Another bright spot in the FES scene is the growing
number of research groups and companies developing
neural devices to restore sight in the blind. Mann also
founded a neural prosthesis firm in 1998 called Second
Sight, in Sylmar, Calif., which is developing a retinal
implant to treat blindness caused by retinitis
pigmentosa or macular degeneration. The device receives
visual signals from an external camera worn on the head.
The signals are sent wirelessly to an implanted
receiver, which activates electrodes on the surface of
the retina, at the back of the eyeball. Last year,
researchers at the University of Southern California, in
Los Angeles, implanted a 16-electrode array made by
Second Sight in a blind volunteer. Although the
resolution was crude, the volunteer could tell light
from dark and identify basic shapes.
The Second Sight approach is not the only effort to
develop a visual prosthesis. IIP-Technologies in Bonn,
Germany, for example, is developing a retinal implant
with a wireless link to an external imaging system.

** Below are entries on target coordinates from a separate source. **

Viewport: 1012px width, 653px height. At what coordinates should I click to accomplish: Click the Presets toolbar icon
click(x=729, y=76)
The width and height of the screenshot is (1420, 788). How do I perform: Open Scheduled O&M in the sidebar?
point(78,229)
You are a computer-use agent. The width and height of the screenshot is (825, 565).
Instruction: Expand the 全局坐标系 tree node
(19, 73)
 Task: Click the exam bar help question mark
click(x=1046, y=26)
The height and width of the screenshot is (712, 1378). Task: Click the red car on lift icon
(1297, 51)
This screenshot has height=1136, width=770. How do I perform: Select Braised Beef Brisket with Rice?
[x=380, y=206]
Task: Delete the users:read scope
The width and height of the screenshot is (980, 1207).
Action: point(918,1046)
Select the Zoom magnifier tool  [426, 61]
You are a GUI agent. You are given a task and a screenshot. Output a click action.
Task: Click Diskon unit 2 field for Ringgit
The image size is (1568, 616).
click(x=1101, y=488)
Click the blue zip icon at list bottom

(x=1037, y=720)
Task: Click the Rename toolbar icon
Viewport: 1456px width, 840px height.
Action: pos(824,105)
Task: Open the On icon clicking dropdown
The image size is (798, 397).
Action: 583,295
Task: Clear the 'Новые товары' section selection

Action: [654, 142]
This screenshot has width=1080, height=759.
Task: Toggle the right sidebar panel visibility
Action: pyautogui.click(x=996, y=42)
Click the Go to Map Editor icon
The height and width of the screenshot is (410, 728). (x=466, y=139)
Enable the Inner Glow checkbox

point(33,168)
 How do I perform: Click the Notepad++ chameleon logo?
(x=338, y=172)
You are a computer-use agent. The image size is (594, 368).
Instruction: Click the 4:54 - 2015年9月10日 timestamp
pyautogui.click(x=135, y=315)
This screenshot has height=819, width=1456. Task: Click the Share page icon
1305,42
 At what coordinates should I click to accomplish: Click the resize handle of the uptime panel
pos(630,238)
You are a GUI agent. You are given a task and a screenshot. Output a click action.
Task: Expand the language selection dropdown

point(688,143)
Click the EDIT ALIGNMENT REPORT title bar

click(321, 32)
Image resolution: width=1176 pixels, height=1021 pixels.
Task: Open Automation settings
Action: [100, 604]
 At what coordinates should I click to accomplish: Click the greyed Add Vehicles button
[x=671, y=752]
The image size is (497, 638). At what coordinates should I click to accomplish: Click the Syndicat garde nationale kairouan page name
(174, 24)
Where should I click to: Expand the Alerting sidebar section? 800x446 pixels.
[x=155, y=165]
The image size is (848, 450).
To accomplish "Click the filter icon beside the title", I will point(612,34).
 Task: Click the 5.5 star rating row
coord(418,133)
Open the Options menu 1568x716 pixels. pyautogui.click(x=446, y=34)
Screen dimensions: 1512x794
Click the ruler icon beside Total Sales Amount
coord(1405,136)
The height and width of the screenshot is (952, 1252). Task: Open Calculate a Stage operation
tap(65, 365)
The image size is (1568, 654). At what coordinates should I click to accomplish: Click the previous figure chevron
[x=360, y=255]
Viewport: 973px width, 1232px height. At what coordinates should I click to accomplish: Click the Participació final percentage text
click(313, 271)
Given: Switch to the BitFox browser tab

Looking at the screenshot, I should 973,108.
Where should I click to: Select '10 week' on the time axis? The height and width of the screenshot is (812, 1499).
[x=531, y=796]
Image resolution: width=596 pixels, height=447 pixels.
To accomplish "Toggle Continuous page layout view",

There are also several research teams working on a
visual prosthesis that bypasses the eye altogether. It
feeds signals from an external camera directly to the
neurons in the back of the brain that would ordinarily
get signals from the retina.
The use of technologies similar to FES to treat common
neurological problems, such as stroke, chronic pain, and
Parkinson's disease may also raise the profile and
acceptability of FES. Market leader Medtronic Inc.,
Minneapolis, Minn., has done a brisk business with its
Activa deep-brain-stimulation system for treating
Parkinson's and other tremors since the device was
approved by the U.S. Food and Drug Administration last
year. The treatment quickly gained support from
government and private medical insurers.
Optimistic financial outlook aside, many neural
engineers would be happier if their technology could be
put to use first in the seriously disabled communities
that need them the most, regardless of their market
size. And if Jennifer French fulfills her new mission,
that might just happen.
IEEE Transactions on Neural Systems and
Rehabilitation Engineering is the leading publication
for technical material about functional electrical stimulation.